(DIRECTIONS)
Even where a record seems odd, copy it exactly as it appears below.

Stored records

============================================================

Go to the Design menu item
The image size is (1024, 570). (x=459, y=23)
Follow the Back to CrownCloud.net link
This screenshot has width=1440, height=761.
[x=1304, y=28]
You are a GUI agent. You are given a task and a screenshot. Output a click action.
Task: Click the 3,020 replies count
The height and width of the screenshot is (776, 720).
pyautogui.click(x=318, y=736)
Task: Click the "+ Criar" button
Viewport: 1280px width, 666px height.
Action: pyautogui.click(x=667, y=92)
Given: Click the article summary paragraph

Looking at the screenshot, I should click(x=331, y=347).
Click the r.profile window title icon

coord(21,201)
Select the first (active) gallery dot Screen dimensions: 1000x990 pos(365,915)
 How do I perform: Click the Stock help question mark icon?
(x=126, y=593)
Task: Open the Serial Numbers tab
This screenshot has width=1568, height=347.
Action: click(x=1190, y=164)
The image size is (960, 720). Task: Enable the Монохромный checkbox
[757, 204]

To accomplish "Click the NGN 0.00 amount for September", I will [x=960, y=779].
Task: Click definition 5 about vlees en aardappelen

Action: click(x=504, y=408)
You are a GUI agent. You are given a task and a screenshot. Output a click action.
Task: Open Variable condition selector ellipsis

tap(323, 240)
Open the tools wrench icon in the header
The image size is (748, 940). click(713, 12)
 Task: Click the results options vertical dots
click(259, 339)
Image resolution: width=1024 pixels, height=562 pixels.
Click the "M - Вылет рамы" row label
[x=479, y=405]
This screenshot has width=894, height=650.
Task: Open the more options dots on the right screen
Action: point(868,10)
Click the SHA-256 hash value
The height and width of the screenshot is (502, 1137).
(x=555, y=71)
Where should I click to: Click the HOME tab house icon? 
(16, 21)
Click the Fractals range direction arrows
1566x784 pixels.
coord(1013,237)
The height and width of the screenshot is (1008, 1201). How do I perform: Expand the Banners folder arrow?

============================================================

(PROBLEM SOLUTION)
Go to the Design menu item
The image size is (1024, 570). (x=459, y=23)
Follow the Back to CrownCloud.net link
This screenshot has width=1440, height=761.
[x=1304, y=28]
You are a GUI agent. You are given a task and a screenshot. Output a click action.
Task: Click the 3,020 replies count
The height and width of the screenshot is (776, 720).
pyautogui.click(x=318, y=736)
Task: Click the "+ Criar" button
Viewport: 1280px width, 666px height.
Action: pyautogui.click(x=667, y=92)
Given: Click the article summary paragraph

Looking at the screenshot, I should click(x=331, y=347).
Click the r.profile window title icon

coord(21,201)
Select the first (active) gallery dot Screen dimensions: 1000x990 pos(365,915)
 How do I perform: Click the Stock help question mark icon?
(x=126, y=593)
Task: Open the Serial Numbers tab
This screenshot has width=1568, height=347.
Action: click(x=1190, y=164)
The image size is (960, 720). Task: Enable the Монохромный checkbox
[757, 204]

To accomplish "Click the NGN 0.00 amount for September", I will [x=960, y=779].
Task: Click definition 5 about vlees en aardappelen

Action: click(x=504, y=408)
You are a GUI agent. You are given a task and a screenshot. Output a click action.
Task: Open Variable condition selector ellipsis

tap(323, 240)
Open the tools wrench icon in the header
The image size is (748, 940). click(713, 12)
 Task: Click the results options vertical dots
click(259, 339)
Image resolution: width=1024 pixels, height=562 pixels.
Click the "M - Вылет рамы" row label
[x=479, y=405]
This screenshot has width=894, height=650.
Task: Open the more options dots on the right screen
Action: point(868,10)
Click the SHA-256 hash value
The height and width of the screenshot is (502, 1137).
(x=555, y=71)
Where should I click to: Click the HOME tab house icon? 
(16, 21)
Click the Fractals range direction arrows
1566x784 pixels.
coord(1013,237)
The height and width of the screenshot is (1008, 1201). How do I perform: Expand the Banners folder arrow?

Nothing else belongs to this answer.